Question

Inconsistent Subseting using norm2Filter in FlowCore

0

Entering edit mode

peterfoster ▴ 20

@peterfoster-7470

Last seen 8.6 years ago

United States

I recently discovered that the application of (at least) `norm2Filter()` is not consistent when replicated. I've pasted an example below. In the example dataset the differences are small--just a few events. In my much larger experimental datasets, however, the number of events changes by the hundreds and can significantly alter some of the downstream analysis.

## Loading example data
dat <- read.FCS(system.file("extdata","0877408774.B08", package="flowCore"))
n2f <- norm2Filter(filterId="myNorm2Filter", x=list("FSC-H", "SSC-H"), scale.factor=1)
xyplot(`FSC-H`~`SSC-H`, data=dat, filter=n2f, smooth=FALSE, xbin=256, stats=TRUE)
## Same filter, inconsistent subsetting.
sapply(1:15, function(x) {  fres <- Subset(dat, n2f); return(nrow(fres))  })

I soon realized that if I `set.seed()` prior to the subset, the issue goes away, and the same number of events (and presumably the same ones) are returned each time.

sapply(1:15, function(x) {  set.seed(1); fres <- Subset(dat, n2f); return(nrow(fres))  })
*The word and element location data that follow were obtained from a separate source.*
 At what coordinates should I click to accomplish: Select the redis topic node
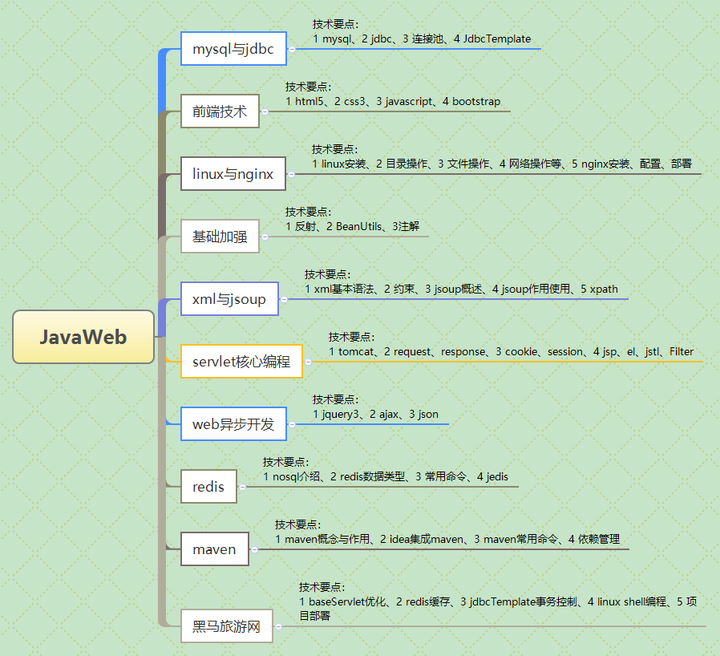(208, 487)
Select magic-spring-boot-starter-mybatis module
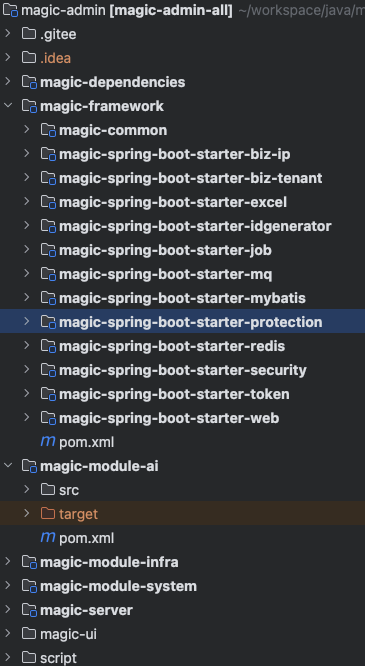This screenshot has width=365, height=666. pyautogui.click(x=182, y=298)
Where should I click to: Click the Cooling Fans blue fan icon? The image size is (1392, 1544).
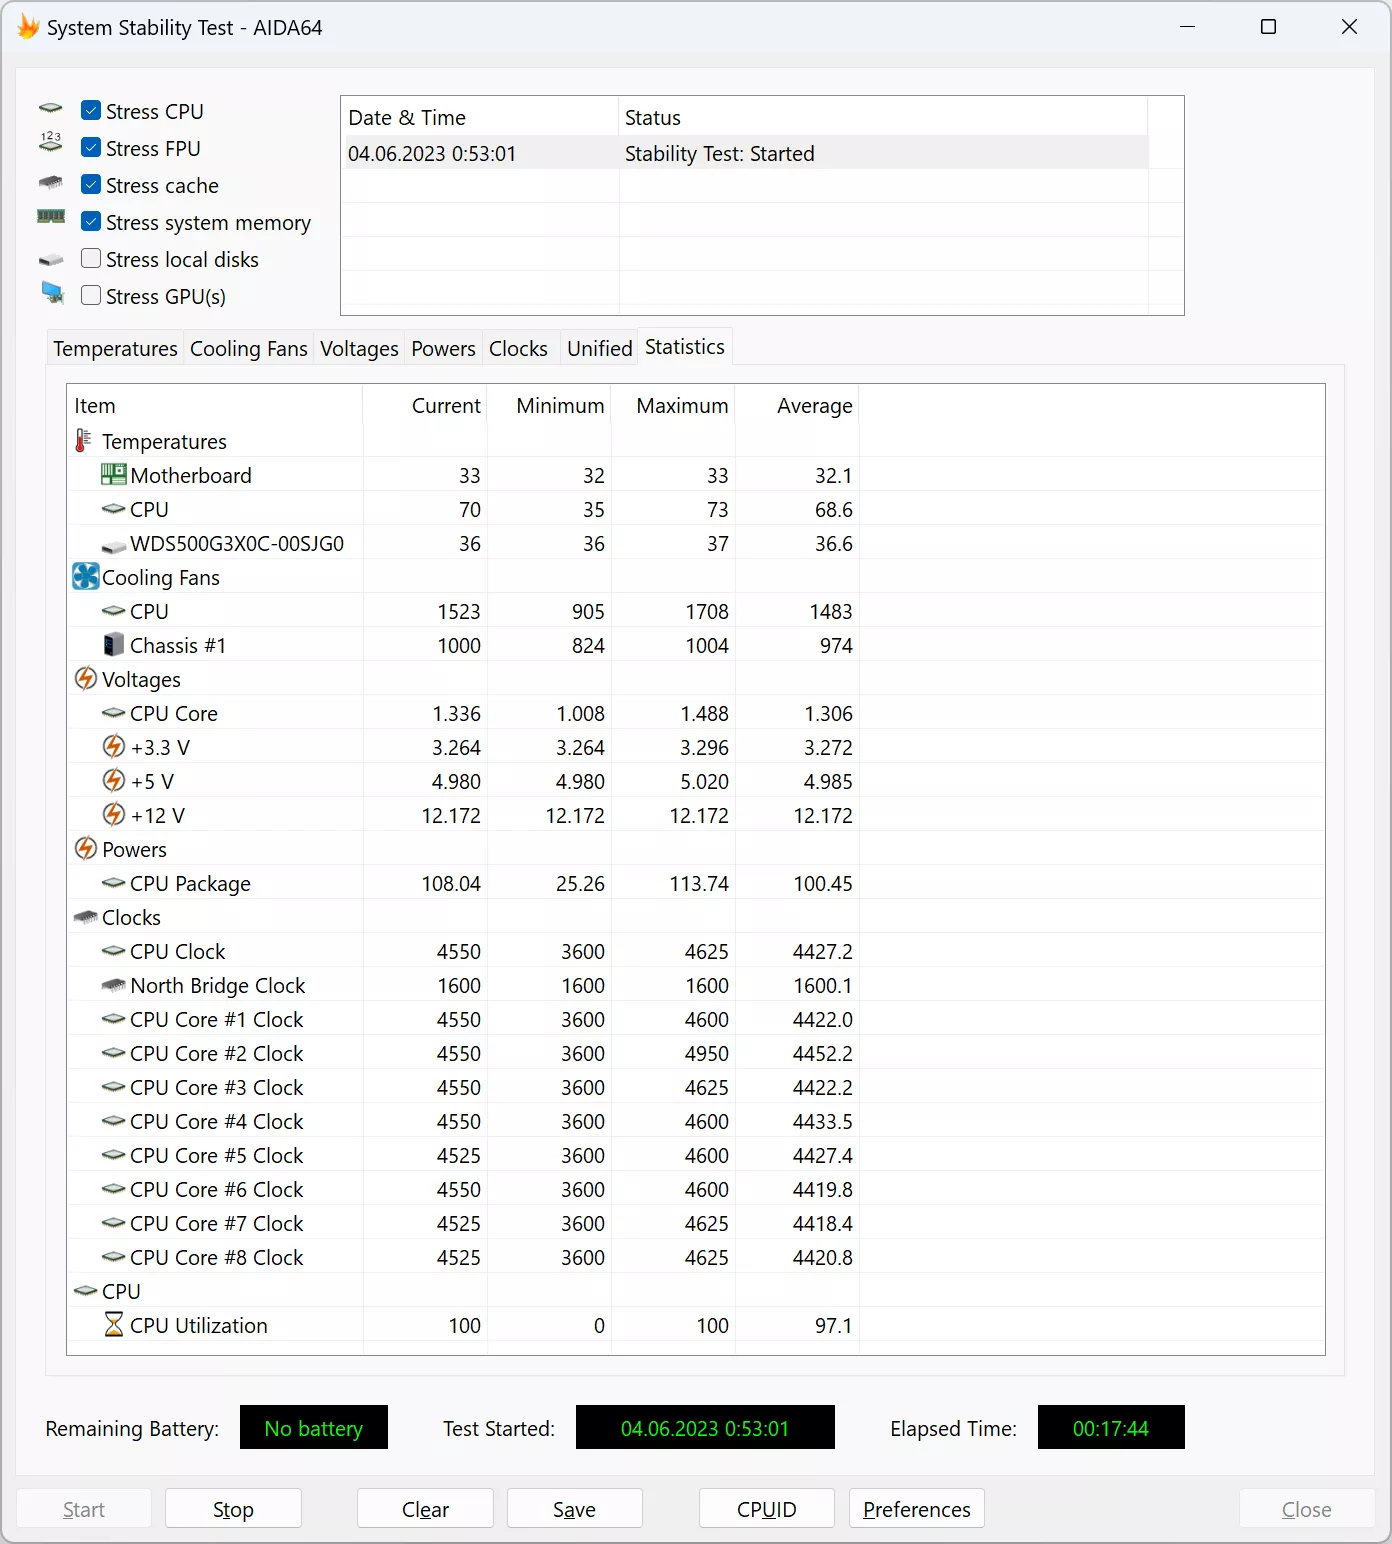pos(86,577)
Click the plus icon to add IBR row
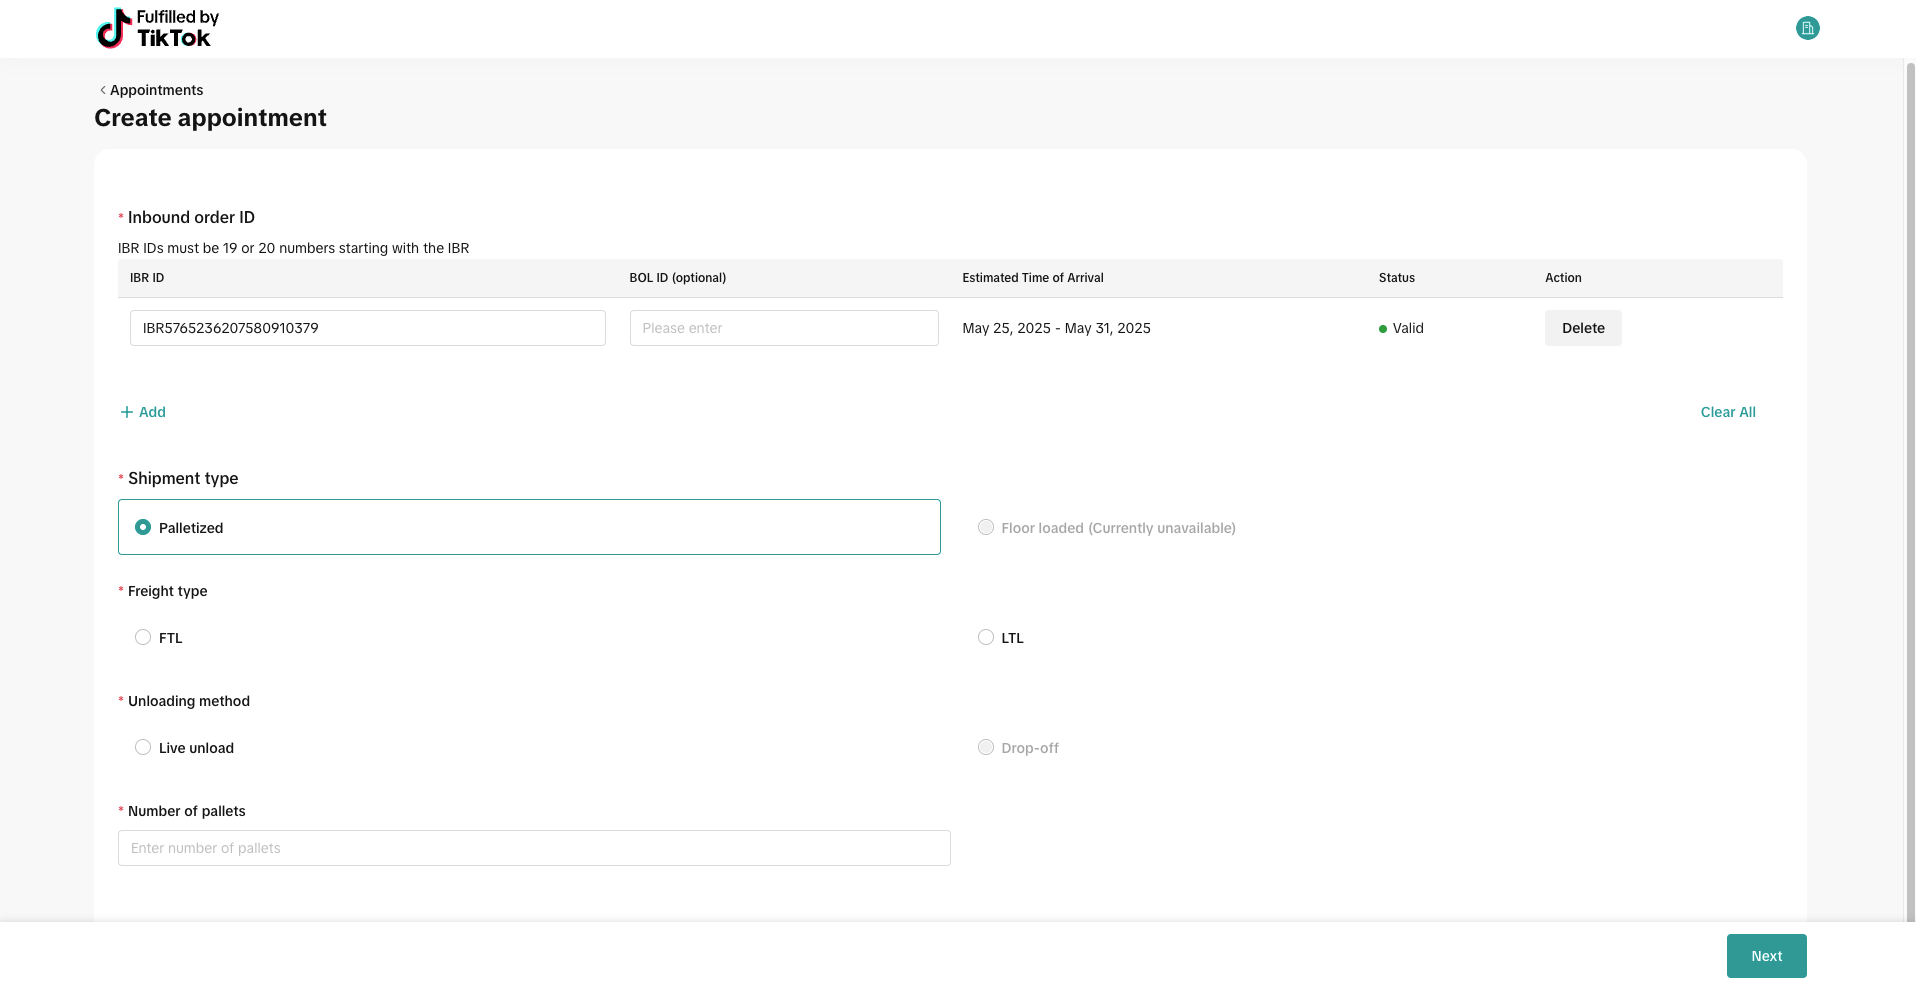 (x=127, y=412)
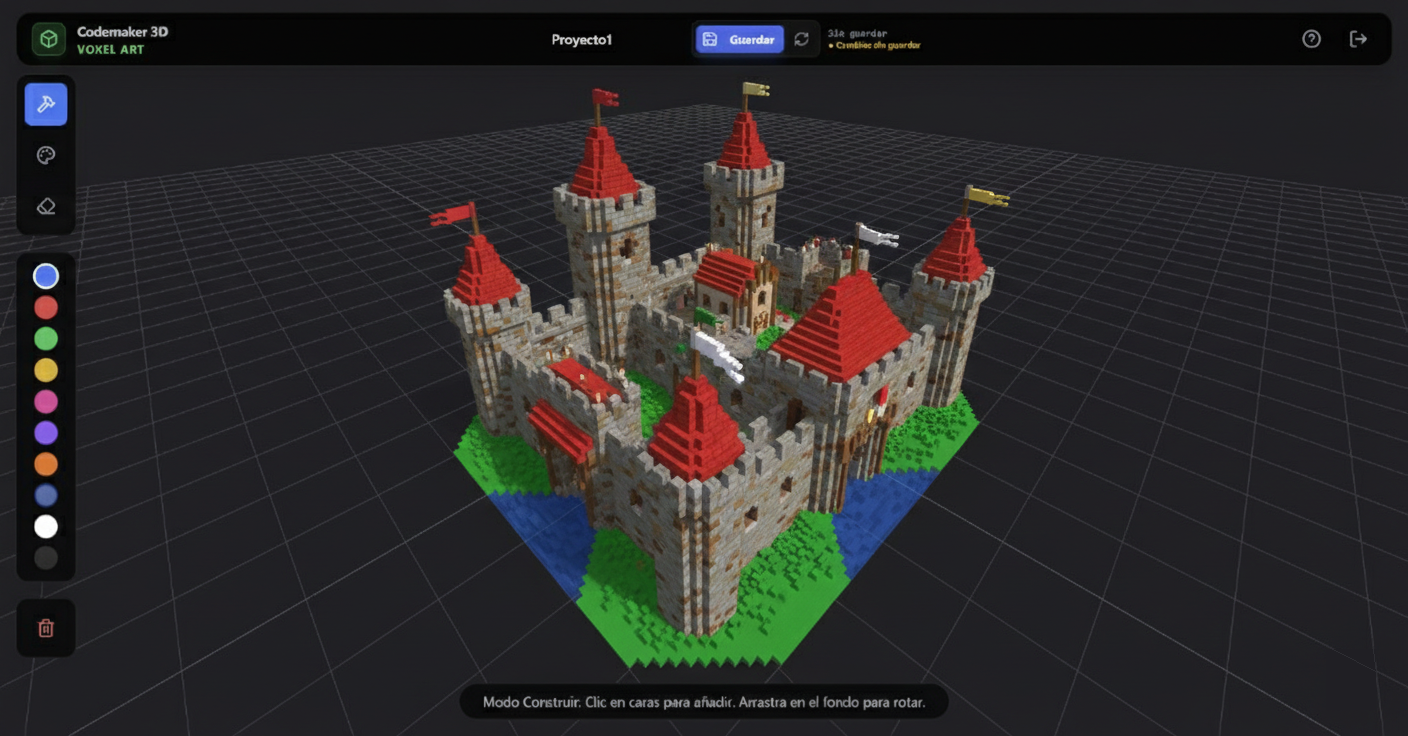Select the hammer build tool
Image resolution: width=1408 pixels, height=736 pixels.
click(46, 103)
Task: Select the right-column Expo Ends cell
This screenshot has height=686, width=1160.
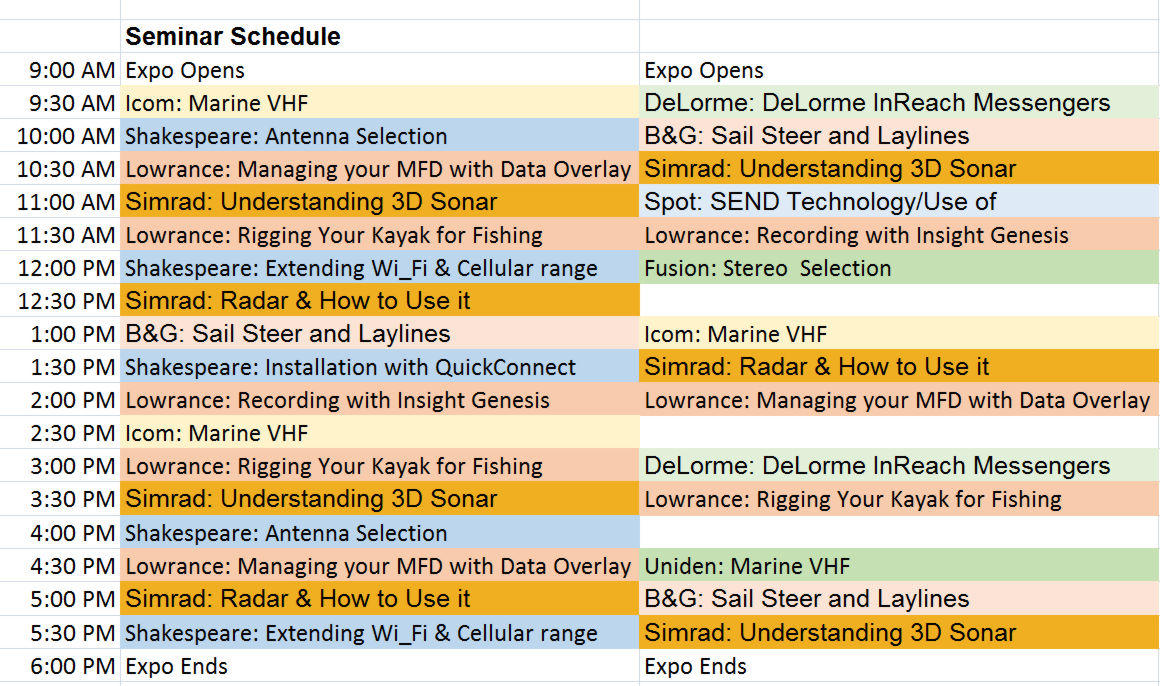Action: (x=899, y=666)
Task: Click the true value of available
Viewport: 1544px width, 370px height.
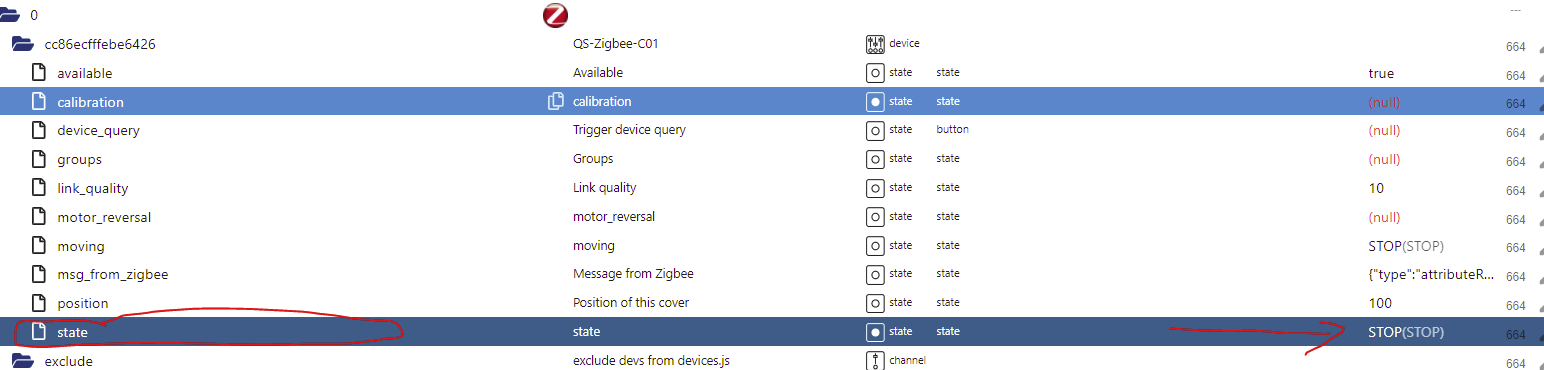Action: tap(1381, 73)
Is this because the `Subset()` command in combination with the `norm2Filter()` is using some kind of "training set" which is randomly selected? How can I modify the `norm2Filter()` and/or `Subset()` functions to use the WHOLE dataset so that my analysis is not sensitive to the RNG?

flowcore gate subsetting filter • 1.3k views

ADD COMMENT • link updated 8.6 years ago by Jiang, Mike ★ 1.3k • written 8.6 years ago by peterfoster ▴ 20

score 0 · Answer 1 · 2015-09-18

`%in%` method for `norm2filter` (the actual computing engine dispatched by 'Subset' method) uses 'CovMcd' function ('rrcov' package) to estimate the covariance matrix. 'CovMcd' does use random seed to sample data by default. I don't think we should change that behavior.

What you did was right: set seed explicitly before 'Subset` call.